Supplied entries.
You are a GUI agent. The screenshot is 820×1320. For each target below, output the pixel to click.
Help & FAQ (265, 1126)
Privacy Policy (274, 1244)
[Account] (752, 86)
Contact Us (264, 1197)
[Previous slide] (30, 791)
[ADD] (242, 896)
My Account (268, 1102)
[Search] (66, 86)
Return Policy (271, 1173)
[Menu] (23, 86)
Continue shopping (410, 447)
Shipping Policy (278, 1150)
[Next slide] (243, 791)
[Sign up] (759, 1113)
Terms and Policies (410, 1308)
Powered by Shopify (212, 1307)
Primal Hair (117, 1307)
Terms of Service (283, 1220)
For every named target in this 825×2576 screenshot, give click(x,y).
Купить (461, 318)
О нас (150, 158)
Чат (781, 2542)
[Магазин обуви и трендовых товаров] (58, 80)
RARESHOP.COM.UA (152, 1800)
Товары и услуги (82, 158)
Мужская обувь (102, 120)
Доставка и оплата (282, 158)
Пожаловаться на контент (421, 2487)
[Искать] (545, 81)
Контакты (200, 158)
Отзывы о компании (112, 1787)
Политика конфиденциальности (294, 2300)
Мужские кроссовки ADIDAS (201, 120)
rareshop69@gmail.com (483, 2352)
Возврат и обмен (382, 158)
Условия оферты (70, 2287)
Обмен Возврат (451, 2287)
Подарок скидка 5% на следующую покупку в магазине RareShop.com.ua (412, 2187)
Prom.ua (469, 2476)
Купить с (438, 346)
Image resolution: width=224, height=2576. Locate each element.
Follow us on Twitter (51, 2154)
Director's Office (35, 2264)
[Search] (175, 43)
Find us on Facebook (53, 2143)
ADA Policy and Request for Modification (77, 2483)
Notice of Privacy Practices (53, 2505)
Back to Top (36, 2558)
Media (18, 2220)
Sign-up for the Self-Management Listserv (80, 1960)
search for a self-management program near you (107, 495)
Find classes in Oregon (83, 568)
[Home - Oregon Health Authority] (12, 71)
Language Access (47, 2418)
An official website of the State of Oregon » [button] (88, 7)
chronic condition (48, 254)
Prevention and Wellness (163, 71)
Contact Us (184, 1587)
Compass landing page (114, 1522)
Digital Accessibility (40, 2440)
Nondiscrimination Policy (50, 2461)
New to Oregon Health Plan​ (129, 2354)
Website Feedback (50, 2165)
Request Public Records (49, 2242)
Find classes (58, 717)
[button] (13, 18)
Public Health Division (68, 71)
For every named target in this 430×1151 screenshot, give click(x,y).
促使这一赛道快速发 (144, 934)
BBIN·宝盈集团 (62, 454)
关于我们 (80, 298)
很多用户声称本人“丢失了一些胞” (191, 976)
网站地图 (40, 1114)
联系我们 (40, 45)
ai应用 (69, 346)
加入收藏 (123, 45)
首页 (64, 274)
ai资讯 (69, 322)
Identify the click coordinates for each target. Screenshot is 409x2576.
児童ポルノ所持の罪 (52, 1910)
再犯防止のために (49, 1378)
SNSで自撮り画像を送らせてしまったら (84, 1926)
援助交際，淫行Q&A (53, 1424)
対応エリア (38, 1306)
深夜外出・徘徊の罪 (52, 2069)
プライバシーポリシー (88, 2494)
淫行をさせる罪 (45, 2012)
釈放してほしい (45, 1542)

Exercise prompt. Retype each line of the material above exactly.

Result for this task.
You are a GUI agent. The screenshot is 820×1320. For each target below, output the pixel to click.
Help & FAQ (265, 1126)
Privacy Policy (274, 1244)
[Account] (752, 86)
Contact Us (264, 1197)
[Previous slide] (30, 791)
[ADD] (242, 896)
My Account (268, 1102)
[Search] (66, 86)
Return Policy (271, 1173)
[Menu] (23, 86)
Continue shopping (410, 447)
Shipping Policy (278, 1150)
[Next slide] (243, 791)
[Sign up] (759, 1113)
Terms and Policies (410, 1308)
Powered by Shopify (212, 1307)
Primal Hair (117, 1307)
Terms of Service (283, 1220)
For every named target in this 825×2576 screenshot, give click(x,y).
Купить (461, 318)
О нас (150, 158)
Чат (781, 2542)
[Магазин обуви и трендовых товаров] (58, 80)
RARESHOP.COM.UA (152, 1800)
Товары и услуги (82, 158)
Мужская обувь (102, 120)
Доставка и оплата (282, 158)
Пожаловаться на контент (421, 2487)
[Искать] (545, 81)
Контакты (200, 158)
Отзывы о компании (112, 1787)
Политика конфиденциальности (294, 2300)
Мужские кроссовки ADIDAS (201, 120)
rareshop69@gmail.com (483, 2352)
Возврат и обмен (382, 158)
Условия оферты (70, 2287)
Обмен Возврат (451, 2287)
Подарок скидка 5% на следующую покупку в магазине RareShop.com.ua (412, 2187)
Prom.ua (469, 2476)
Купить с (438, 346)
Image resolution: width=224, height=2576. Locate each element.
Follow us on Twitter (51, 2154)
Director's Office (35, 2264)
[Search] (175, 43)
Find us on Facebook (53, 2143)
ADA Policy and Request for Modification (77, 2483)
Notice of Privacy Practices (53, 2505)
Back to Top (36, 2558)
Media (18, 2220)
Sign-up for the Self-Management Listserv (80, 1960)
search for a self-management program near you (107, 495)
Find classes in Oregon (83, 568)
[Home - Oregon Health Authority] (12, 71)
Language Access (47, 2418)
An official website of the State of Oregon » [button] (88, 7)
chronic condition (48, 254)
Prevention and Wellness (163, 71)
Contact Us (184, 1587)
Compass landing page (114, 1522)
Digital Accessibility (40, 2440)
Nondiscrimination Policy (50, 2461)
New to Oregon Health Plan​ (129, 2354)
Website Feedback (50, 2165)
Request Public Records (49, 2242)
Find classes (58, 717)
[button] (13, 18)
Public Health Division (68, 71)
For every named target in this 430×1151 screenshot, give click(x,y).
促使这一赛道快速发 (144, 934)
BBIN·宝盈集团 (62, 454)
关于我们 (80, 298)
很多用户声称本人“丢失了一些胞” (191, 976)
网站地图 (40, 1114)
联系我们 (40, 45)
ai应用 (69, 346)
加入收藏 (123, 45)
首页 (64, 274)
ai资讯 (69, 322)
Identify the click coordinates for each target. Screenshot is 409x2576.
児童ポルノ所持の罪 (52, 1910)
再犯防止のために (49, 1378)
SNSで自撮り画像を送らせてしまったら (84, 1926)
援助交際，淫行Q&A (53, 1424)
対応エリア (38, 1306)
深夜外出・徘徊の罪 (52, 2069)
プライバシーポリシー (88, 2494)
淫行をさせる罪 (45, 2012)
釈放してほしい (45, 1542)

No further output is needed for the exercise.